He had no leisure to attend to the cultivation and improvement of land.
When the establishment of law and order afforded him this leisure, he
often wanted the inclination, and almost always the requisite abilities.
If the expense of his house and person either equalled or exceeded his
revenue, as it did very frequently, he had no stock to employ in this
manner. If he was an economist, he generally found it more profitable
to employ his annual savings in new purchases than in the improvement of
his old estate. To improve land with profit, like all other commercial
projects, requires an exact attention to small savings and small gains,
of which a man born to a great fortune, even though naturally frugal, is
very seldom capable. The situation of such a person naturally disposes
him to attend rather to ornament, which pleases his fancy, than to
profit, for which he has so little occasion. The elegance of his dress,
of his equipage, of his house and household furniture, are objects
which, from his infancy, he has been accustomed to have some anxiety
about. The turn of mind which this habit naturally forms, follows him
when he comes to think of the improvement of land. He embellishes,
perhaps, four or five hundred acres in the neighbourhood of his
house, at ten times the expense which the land is worth after all his
improvements; and finds, that if he was to improve his whole estate in
the same manner, and he has little taste for any other, he would be
a bankrupt before he had finished the tenth part of it. There still
remain, in both parts of the united kingdom, some great estates which
have continued, without interruption, in the hands of the same family
since the times of feudal anarchy. Compare the present condition of
those estates with the possessions of the small proprietors in their
neighbourhood, and you will require no other argument to convince you
how unfavourable such extensive property is to improvement.
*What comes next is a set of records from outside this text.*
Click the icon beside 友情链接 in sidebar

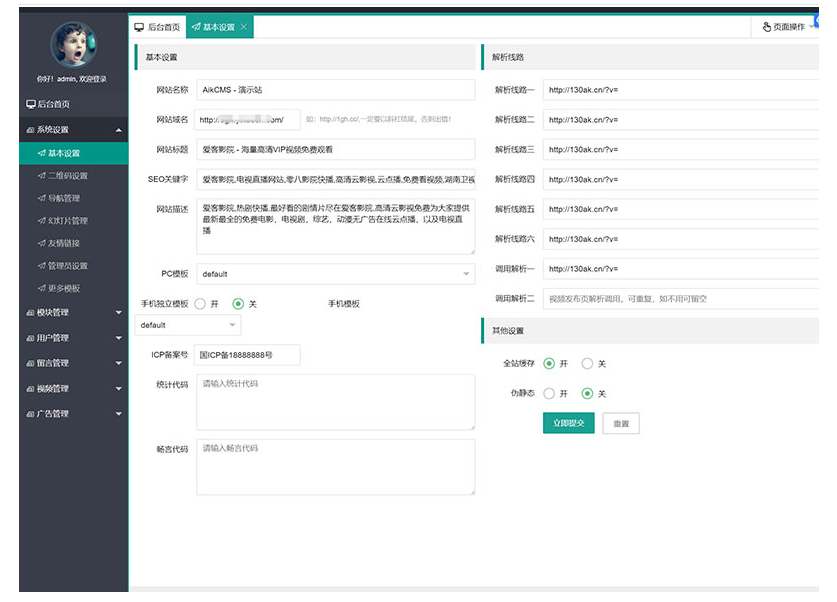tap(41, 243)
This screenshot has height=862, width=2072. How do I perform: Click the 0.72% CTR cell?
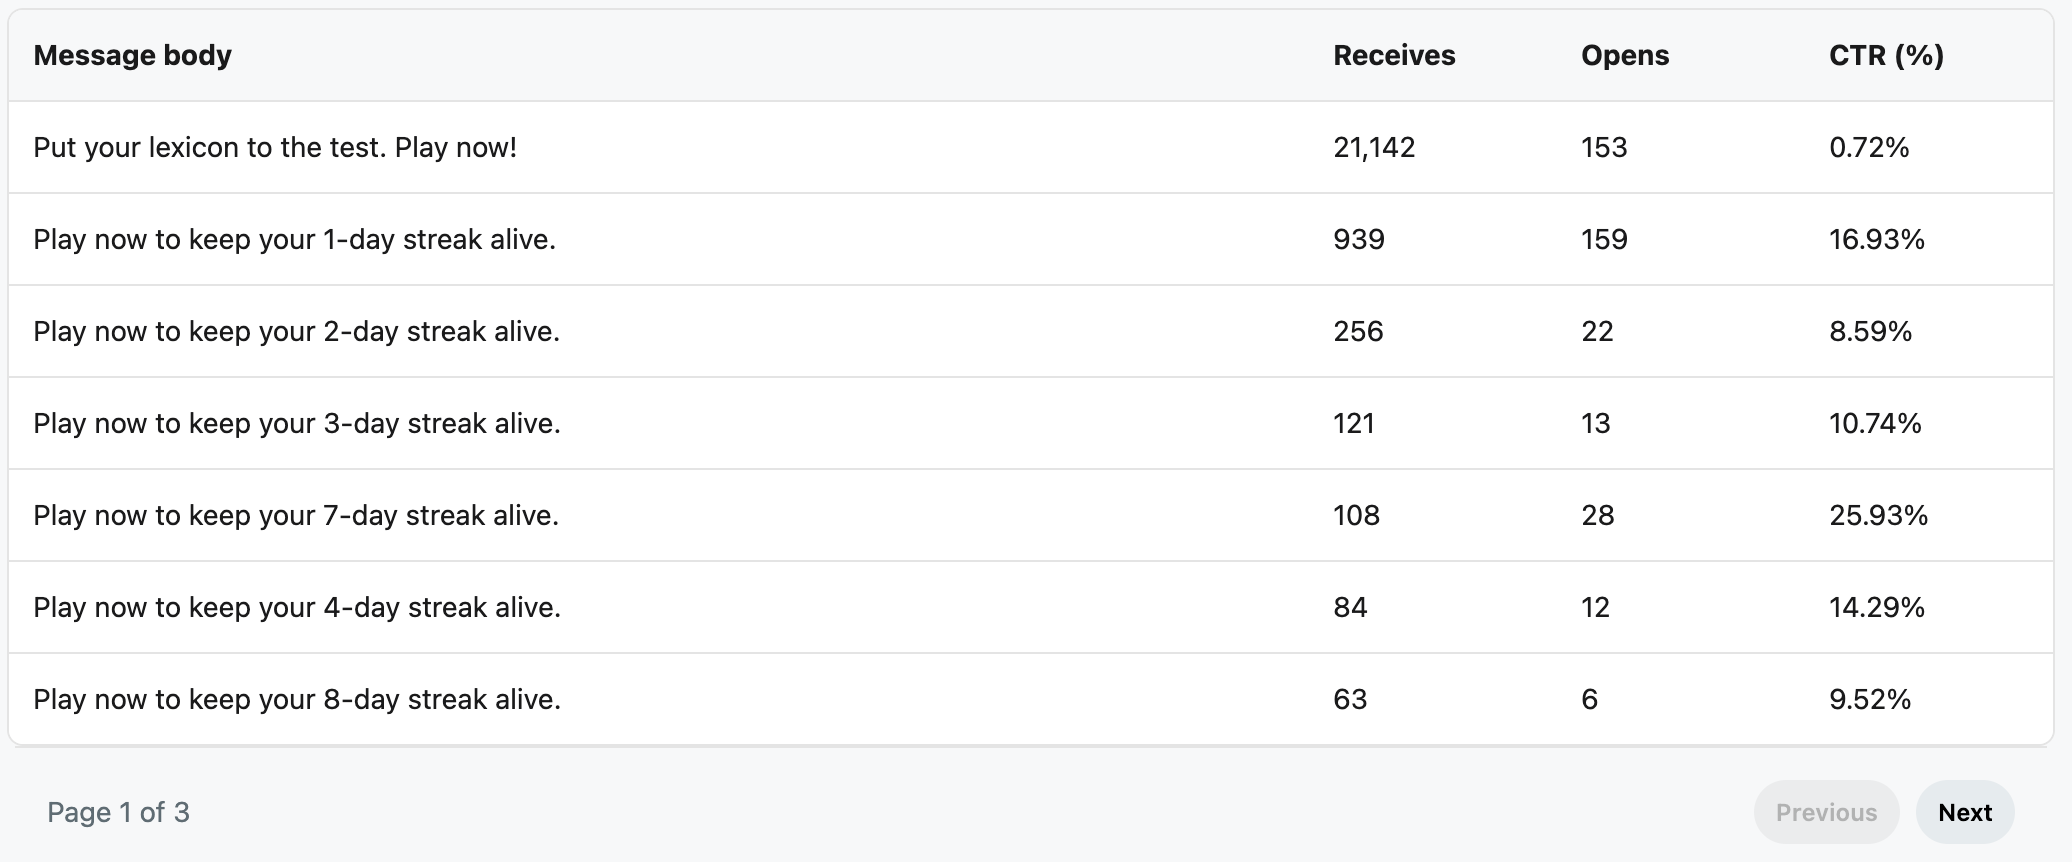pos(1869,147)
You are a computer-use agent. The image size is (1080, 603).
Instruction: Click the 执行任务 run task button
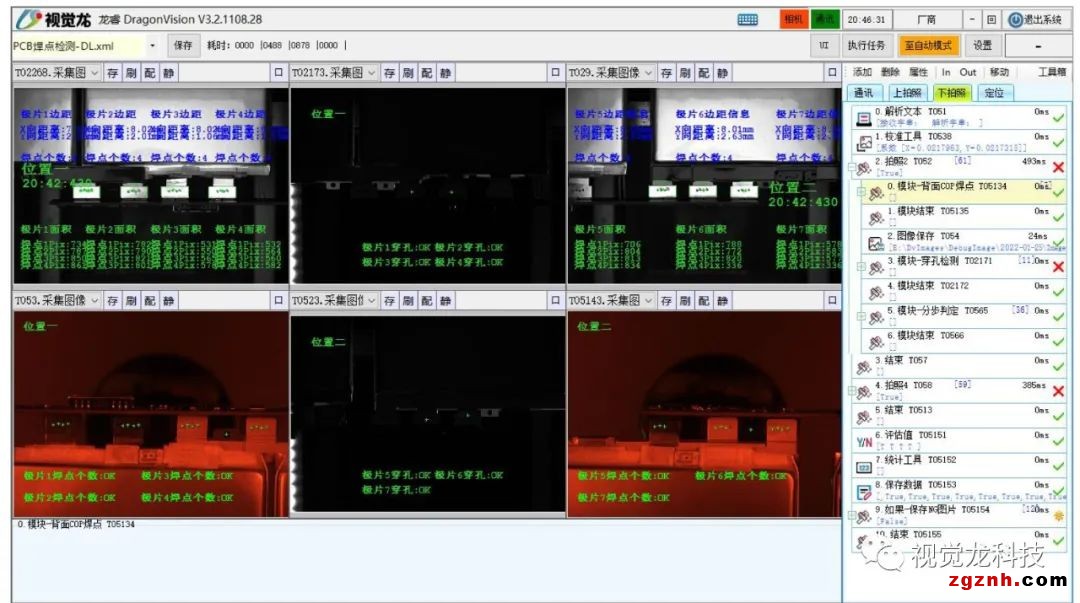pyautogui.click(x=866, y=45)
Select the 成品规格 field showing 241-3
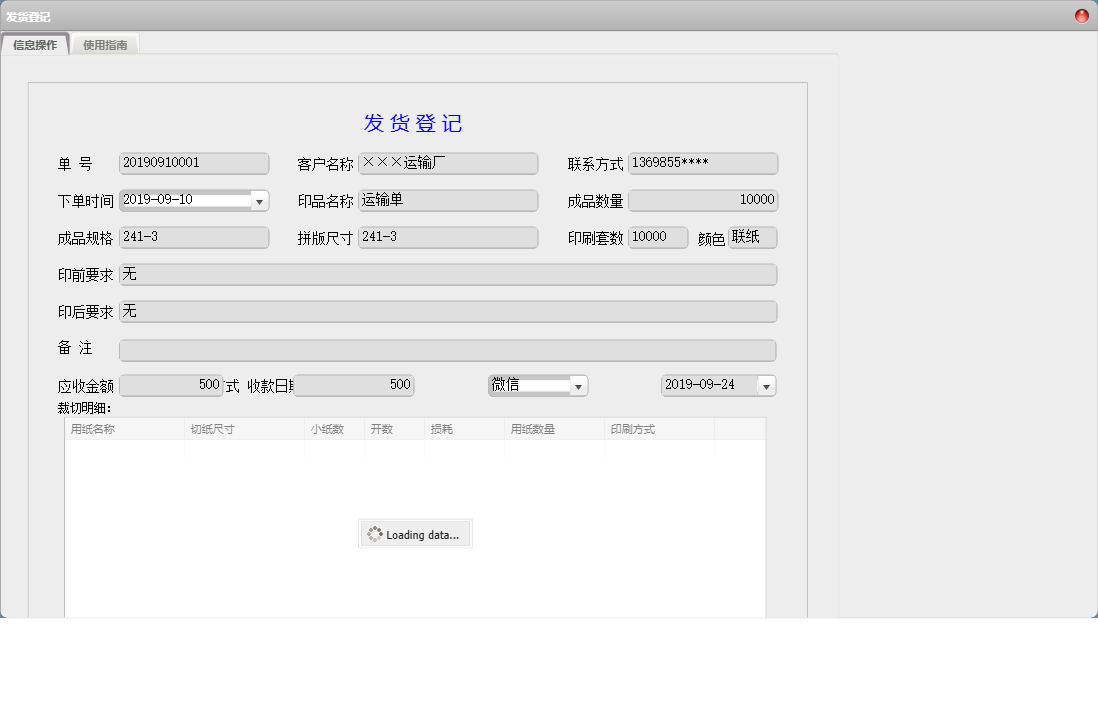This screenshot has height=707, width=1098. (x=193, y=237)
If little improvement was to be expected from such great proprietors,
still less was to be hoped for from those who occupied the land under
them. In the ancient state of Europe, the occupiers of land were all
tenants at will. They were all, or almost all, slaves, but their slavery
was of a milder kind than that known among the ancient Greeks and
Romans, or even in our West Indian colonies. They were supposed to
belong more directly to the land than to their master. They could,
therefore, be sold with it, but not separately. They could marry,
provided it was with the consent of their master; and he could not
afterwards dissolve the marriage by selling the man and wife to
different persons. If he maimed or murdered any of them, he was liable
to some penalty, though generally but to a small one. They were not,
however, capable of acquiring property. Whatever they acquired was
acquired to their master, and he could take it from them at pleasure.
Whatever cultivation and improvement could be carried on by means of
such slaves, was properly carried on by their master. It was at his
expense. The seed, the cattle, and the instruments of husbandry, were
all his. It was for his benefit. Such slaves could acquire nothing
but their daily maintenance. It was properly the proprietor himself,
therefore, that in this case occupied his own lands, and cultivated them
by his own bondmen. This species of slavery still subsists in Russia,
Poland, Hungary, Bohemia, Moravia, and other parts of Germany. It is
only in the western and south-western provinces of Europe that it has
gradually been abolished altogether.

But if great improvements are seldom to be expected from great
proprietors, they are least of all to be expected when they employ
slaves for their workmen. The experience of all ages and nations, I
believe, demonstrates that the work done by slaves, though it appears to
cost only their maintenance, is in the end the dearest of any. A person
who can acquire no property can have no other interest but to eat as
much and to labour as little as possible. Whatever work he does beyond
what is sufficient to purchase his own maintenance, can be squeezed out
of him by violence only, and not by any interest of his own. In ancient
Italy, how much the cultivation of corn degenerated, how unprofitable
it became to the master, when it fell under the management of slaves, is
remarked both by Pliny and Columella. In the time of Aristotle, it had
not been much better in ancient Greece. Speaking of the ideal republic
described in the laws of Plato, to maintain 5000 idle men (the number of
warriors supposed necessary for its defence), together with their women
and servants, would require, he says, a territory of boundless extent
and fertility, like the plains of Babylon.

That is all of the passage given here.